The shape of the work, in dependency order (no calendar):

  • Phase A — Provisional filed, dogfood live. File the provisional. Run the QUBO portfolio optimization against our own roadmap. Make it the standing internal demo.
  • Phase B — IonQ joint demo hardened. Quantum solver wired into the racing engine. Public-quality demo asset. Joint-marketing-ready.
  • Phase C — Multi-problem coverage. Beyond portfolio allocation: scheduling, vehicle routing, assignment, budget allocation, stochastic programming. The classification agent gets sharper as the problem space widens.
  • Phase D — Real-time integration. B4M Pi style: connect to Slack, JIRA, GitHub, ERPs — continuous re-optimization as data changes, not one-shot solves.
  • Phase E — Platform / marketplace. Templates, enterprise data integration (ERP, WMS, CRM), scheduled and automated optimization runs. The “operating system for business decisions” framing.

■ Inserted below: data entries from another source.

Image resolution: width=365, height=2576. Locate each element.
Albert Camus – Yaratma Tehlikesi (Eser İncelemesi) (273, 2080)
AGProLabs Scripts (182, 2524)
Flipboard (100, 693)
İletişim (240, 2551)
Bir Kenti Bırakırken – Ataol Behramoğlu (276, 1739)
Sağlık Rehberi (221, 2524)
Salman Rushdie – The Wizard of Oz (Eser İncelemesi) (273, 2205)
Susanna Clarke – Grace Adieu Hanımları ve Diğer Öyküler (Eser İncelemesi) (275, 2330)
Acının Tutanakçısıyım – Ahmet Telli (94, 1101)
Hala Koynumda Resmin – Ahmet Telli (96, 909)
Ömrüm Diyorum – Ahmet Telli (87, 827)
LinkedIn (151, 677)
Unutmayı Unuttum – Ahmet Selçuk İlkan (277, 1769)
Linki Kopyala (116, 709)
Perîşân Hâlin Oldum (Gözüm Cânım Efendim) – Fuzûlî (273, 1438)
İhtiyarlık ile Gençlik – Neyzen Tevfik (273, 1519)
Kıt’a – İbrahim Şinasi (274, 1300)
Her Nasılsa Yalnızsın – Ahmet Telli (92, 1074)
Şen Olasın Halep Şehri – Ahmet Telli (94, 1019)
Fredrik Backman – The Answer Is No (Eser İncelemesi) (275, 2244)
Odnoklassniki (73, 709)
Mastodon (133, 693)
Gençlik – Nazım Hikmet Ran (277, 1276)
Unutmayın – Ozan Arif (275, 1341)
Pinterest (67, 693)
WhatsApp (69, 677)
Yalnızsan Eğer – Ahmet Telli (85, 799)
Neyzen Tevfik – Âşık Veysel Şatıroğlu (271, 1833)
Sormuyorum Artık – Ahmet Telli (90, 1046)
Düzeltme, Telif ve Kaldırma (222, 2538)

Open questions worth holding

  • Pricing model. Per-solve, per-seat, per-workspace, or hybrid? The right answer depends on the first few customer pilots; we should resist locking in early.
  • Solver economics. Gurobi licensing at scale, IonQ quantum-time costs, the open-source fallback path — the cost-of-goods story has to make sense before we promise margin.
  • Vertical wedge. The biggest TAMs are supply chain and manufacturing, but the easiest first sale may be engineering-team portfolio allocation (where the dogfood story is the demo). Resolve sequencing on the back of the first two pilots.
  • Patent breadth. How aggressively do we file beyond the provisional? Continuation strategy depends on the funding picture.
  • Brand. “OptiHashi” is the working name. Whether it survives a serious commercial push is a marketing decision, not a strategy decision — but worth flagging.

Cross-references: Strategy update — 2026-04-04 (IonQ engagement) · B4M V3 Blueprint · 2026 Roadmap Strawman · Mission, Values, Principles.